Overview of the workflow

This is the workflow to show a step-by-step pipeline to call SNPs.

Installation

Required software and installation

All the softwares were installed on Linux (x64) operating system (OS).

Installing Anaconda

wget https://repo.anaconda.com/archive/Anaconda3-2024.02-1-Linux-x86_64.sh
bash Anaconda3-2024.02-1-Linux-x86_64.sh
echo 'export PATH="~/anaconda3/bin:$PATH"' >> ~/.bashrc
source ~/.bashrc

All the softwares can be installed through the GATK_SNP.yaml file in the github repository.

One-command run to install all softwares by GATK_SNP.yaml

conda env create -f GATK_SNP.yaml
conda activate GATK_SNP

Alternatively, you can also create a conda environment and install software step by step.
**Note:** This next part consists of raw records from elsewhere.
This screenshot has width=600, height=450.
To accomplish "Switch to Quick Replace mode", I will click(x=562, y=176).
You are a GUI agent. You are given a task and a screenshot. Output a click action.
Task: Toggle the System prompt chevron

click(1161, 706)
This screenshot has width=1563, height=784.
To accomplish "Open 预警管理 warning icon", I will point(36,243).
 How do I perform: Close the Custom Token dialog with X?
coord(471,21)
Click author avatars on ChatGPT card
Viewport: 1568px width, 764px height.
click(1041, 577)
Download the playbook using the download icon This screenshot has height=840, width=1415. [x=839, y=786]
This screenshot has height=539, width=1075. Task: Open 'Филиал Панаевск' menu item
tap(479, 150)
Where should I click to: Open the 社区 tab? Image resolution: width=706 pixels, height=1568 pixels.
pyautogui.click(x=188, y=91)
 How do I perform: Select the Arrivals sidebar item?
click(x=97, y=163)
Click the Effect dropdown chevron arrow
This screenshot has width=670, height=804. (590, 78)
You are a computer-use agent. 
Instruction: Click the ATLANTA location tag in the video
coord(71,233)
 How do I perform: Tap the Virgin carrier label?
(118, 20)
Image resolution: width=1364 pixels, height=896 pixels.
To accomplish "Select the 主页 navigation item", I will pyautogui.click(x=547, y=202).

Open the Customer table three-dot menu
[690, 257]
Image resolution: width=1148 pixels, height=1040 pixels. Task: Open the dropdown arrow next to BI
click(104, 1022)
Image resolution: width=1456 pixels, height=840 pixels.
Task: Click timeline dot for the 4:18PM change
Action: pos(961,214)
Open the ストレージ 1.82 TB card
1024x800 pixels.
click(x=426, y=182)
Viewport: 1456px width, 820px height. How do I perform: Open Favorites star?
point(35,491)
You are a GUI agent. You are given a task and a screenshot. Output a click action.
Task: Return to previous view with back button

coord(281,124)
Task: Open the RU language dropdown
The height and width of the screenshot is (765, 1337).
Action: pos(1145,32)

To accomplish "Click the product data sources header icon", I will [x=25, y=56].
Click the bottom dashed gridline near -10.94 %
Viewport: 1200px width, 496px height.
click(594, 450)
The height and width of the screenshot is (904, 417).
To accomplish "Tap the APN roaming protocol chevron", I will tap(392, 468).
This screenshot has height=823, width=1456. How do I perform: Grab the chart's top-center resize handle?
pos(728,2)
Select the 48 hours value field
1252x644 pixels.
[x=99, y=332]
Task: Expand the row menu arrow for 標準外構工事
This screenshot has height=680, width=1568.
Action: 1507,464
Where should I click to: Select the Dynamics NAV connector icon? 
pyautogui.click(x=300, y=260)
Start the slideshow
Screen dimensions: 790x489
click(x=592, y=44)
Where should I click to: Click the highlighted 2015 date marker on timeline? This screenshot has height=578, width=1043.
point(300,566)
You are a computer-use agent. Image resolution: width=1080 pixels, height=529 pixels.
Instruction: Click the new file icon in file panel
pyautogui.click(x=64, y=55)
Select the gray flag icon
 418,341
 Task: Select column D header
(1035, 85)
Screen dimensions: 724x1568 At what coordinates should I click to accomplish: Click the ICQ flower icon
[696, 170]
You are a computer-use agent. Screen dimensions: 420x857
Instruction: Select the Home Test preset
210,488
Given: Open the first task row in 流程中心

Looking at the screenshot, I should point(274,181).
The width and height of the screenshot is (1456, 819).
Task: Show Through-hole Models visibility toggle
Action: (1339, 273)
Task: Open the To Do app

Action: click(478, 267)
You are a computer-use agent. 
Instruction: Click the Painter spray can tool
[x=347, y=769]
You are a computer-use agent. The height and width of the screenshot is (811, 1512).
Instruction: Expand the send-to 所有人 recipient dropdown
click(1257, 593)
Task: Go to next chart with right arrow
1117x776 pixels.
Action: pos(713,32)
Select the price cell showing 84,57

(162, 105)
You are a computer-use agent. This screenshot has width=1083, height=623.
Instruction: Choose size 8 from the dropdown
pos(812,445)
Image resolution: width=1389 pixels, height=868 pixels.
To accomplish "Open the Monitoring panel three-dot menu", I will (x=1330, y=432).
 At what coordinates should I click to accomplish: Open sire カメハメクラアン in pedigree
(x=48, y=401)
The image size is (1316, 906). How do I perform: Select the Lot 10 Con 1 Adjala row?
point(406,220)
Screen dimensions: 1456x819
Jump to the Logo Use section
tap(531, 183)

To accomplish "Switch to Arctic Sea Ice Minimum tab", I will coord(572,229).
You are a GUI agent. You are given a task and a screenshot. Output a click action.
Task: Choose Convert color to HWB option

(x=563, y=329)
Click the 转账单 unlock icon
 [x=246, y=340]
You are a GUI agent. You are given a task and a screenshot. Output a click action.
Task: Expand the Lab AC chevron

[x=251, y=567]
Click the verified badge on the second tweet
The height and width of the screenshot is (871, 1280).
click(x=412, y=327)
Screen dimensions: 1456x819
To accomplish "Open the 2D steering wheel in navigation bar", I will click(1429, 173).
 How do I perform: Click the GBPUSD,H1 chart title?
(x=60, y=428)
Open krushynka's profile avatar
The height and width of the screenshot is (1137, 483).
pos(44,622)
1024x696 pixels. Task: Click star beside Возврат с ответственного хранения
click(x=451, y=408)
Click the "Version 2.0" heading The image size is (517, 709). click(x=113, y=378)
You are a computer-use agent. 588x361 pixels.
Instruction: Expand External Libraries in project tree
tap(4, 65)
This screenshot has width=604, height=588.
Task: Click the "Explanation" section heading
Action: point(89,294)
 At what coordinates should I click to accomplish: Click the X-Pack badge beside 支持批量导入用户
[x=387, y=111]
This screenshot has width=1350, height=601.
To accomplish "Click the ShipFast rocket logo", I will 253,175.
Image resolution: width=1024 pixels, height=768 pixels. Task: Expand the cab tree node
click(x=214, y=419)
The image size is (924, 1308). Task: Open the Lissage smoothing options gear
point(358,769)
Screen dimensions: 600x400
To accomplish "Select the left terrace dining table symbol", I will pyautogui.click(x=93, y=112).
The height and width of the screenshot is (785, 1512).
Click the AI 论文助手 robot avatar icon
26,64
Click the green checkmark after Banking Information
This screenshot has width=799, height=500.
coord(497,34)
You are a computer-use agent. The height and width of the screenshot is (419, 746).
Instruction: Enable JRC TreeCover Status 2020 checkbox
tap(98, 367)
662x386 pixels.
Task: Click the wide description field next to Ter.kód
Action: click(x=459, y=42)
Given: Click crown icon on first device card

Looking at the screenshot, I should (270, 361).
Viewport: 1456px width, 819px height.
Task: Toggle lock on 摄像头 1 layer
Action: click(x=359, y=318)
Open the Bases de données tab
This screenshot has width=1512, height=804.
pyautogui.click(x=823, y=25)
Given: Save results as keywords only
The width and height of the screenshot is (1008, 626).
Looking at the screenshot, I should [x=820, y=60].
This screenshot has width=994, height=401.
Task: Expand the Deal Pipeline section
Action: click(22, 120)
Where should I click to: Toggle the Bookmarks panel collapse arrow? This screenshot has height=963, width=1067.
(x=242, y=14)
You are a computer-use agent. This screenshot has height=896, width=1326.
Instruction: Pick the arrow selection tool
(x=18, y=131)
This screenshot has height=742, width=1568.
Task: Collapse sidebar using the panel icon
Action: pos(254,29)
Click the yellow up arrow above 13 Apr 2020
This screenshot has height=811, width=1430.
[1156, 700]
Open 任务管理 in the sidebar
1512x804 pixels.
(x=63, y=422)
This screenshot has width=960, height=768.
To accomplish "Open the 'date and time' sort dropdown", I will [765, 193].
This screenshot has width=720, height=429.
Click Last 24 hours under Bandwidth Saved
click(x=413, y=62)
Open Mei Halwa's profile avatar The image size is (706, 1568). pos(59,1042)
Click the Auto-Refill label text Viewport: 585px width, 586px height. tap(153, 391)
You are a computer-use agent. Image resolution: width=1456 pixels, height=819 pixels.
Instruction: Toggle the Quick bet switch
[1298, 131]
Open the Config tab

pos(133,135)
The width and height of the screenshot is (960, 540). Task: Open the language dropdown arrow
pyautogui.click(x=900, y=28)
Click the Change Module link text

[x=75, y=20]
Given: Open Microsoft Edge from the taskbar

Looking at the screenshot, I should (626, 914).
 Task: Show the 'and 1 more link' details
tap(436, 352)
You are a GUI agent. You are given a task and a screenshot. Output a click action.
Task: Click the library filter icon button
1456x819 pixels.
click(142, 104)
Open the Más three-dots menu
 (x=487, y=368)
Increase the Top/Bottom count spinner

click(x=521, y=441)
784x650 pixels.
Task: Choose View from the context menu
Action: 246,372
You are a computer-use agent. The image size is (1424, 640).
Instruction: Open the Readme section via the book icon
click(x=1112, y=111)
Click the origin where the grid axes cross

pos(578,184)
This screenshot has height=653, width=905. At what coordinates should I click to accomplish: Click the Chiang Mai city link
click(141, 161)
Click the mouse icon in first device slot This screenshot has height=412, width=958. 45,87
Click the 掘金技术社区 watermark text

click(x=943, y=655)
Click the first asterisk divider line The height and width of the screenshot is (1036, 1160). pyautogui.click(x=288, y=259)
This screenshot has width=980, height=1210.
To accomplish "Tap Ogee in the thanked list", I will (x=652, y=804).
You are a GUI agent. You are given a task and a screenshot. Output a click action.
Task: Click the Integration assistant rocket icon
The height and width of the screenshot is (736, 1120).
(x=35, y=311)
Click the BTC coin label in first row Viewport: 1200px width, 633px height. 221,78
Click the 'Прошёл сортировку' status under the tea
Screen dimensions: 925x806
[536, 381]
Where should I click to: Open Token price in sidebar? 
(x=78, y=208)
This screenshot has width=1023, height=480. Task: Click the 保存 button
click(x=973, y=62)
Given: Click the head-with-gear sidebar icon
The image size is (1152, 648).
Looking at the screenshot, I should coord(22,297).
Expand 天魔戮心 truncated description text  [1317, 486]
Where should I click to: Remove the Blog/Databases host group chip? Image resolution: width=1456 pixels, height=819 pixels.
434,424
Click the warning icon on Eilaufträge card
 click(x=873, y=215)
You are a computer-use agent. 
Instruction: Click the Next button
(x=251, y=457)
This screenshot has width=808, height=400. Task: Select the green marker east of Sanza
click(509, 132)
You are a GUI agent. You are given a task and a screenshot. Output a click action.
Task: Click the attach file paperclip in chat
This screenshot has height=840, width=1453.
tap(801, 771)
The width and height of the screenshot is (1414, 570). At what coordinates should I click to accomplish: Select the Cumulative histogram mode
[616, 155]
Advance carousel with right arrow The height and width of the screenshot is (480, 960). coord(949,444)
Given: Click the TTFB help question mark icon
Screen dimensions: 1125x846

Create and load conda environment

conda create -n GATK_SNP
conda activate GATK_SNP

Installing Trimmomatic

Software for reads trimming

conda install -c bioconda trimmomatic

Installing BWA

Software for reads alignment

conda install -c bioconda bwa

Installing SAMtools

Software for SAM/BAM file treatment

conda install -c bioconda samtools

Installing GATK4

Software for SNP Calling

conda install -c bioconda gatk4

Installing vcftools

Software to measure vcf files

conda install -c bioconda vcftools

Input Data

The sample data for GATK SNP Calling workflow include:

  • B73/A188.R1/2.fq.gz: Paired-end whole genome sequencing reads for two test samples.
  • B73Ref4.fa: The maize B73 version4 reference genome.
  • TruSeq3-PE.fa: The adaptor sequences for reads trimming The raw reads and adaptor sequences were included in input folder. The B73 version4 reference genome can be downloaded from MaizeGDB (https://download.maizegdb.org/Zm-B73-REFERENCE-GRAMENE-4.0/ Zm-B73-REFERENCE-GRAMENE-4.0.fa.gz)

Major Step

Step0: Download necessary files

You can download the github repository with this command line, which includes all the files and scripts need for this protocol:

git clone https://github.com/Bio-protocol/GATK-SNP-Calling.git
cd GATK-SNP-Calling

Step1: Raw reads trimming

Note: The trimmomatic software should run on 1.8.0+ Java environment

sh ./workflow/1_reads_trim.sh
  • Script content of 1_reads_trim.sh
#!/bin/bash
## B73 reads trimming ##
trimmomatic PE \
./input/B73.R1.fq.gz ./input/B73.R2.fq.gz \
./cache/B73_trim.R1.fq.gz ./cache/B73_unpaired.R1.fq.gz \
./cache/B73_trim.R2.fq.gz ./cache/B73_unpaired.R2.fq.gz \
ILLUMINACLIP:./input/TruSeq3-PE.fa:3:20:10:1:true LEADING:3 TRAILING:3 SLIDINGWINDOW:4:13 MINLEN:40 2> ./cache/B73_trim.log

## A188 reads trimming ##
trimmomatic PE \
./input/A188.R1.fq.gz ./input/A188.R2.fq.gz \
./cache/A188_trim.R1.fq.gz ./cache/A188_unpaired.R1.fq.gz \
./cache/A188_trim.R2.fq.gz ./cache/A188_unpaired.R2.fq.gz \
ILLUMINACLIP:./input/TruSeq3-PE.fa:3:20:10:1:true LEADING:3 TRAILING:3 SLIDINGWINDOW:4:13 MINLEN:40 2> ./cache/A188_trim.log

Step2: BWA reads alignment

sh ./workflow/2_bwa_align.sh
  • Script content of 2_bwa_align.sh
#!/bin/bash
## BWA index of reference genome ##
cd input
wget https://download.maizegdb.org/Zm-B73-REFERENCE-GRAMENE-4.0/Zm-B73-REFERENCE-GRAMENE-4.0.fa.gz
gunzip Zm-B73-REFERENCE-GRAMENE-4.0.fa.gz
mv Zm-B73-REFERENCE-GRAMENE-4.0.fa B73Ref4.fa
bwa index B73Ref4.fa
cd ../

## BWA alignment ##
bwadb=./input/B73Ref4.fa
B73_R1=./cache/B73_trim.R1.fq.gz
B73_R2=./cache/B73_trim.R2.fq.gz
A188_R1=./cache/A188_trim.R1.fq.gz
A188_R2=./cache/A188_trim.R2.fq.gz
bwa mem -t 8 -R '@RG\tID:B73\tSM:B73' $bwadb $B73_R1 $B73_R2 > ./cache/B73.sam
bwa mem -t 8 -R '@RG\tID:A188\tSM:A188' $bwadb $A188_R1 $A188_R2 > ./cache/A188.sam

Parameters for BWA:

  • -t INT: Number of threads
  • -R STR: Complete read group header line. ’\t’ can be used in STR and will be converted to a TAB in the output SAM. The read group ID will be attached to every read in the output. An example is ’@RG\tID:foo\tSM:bar’.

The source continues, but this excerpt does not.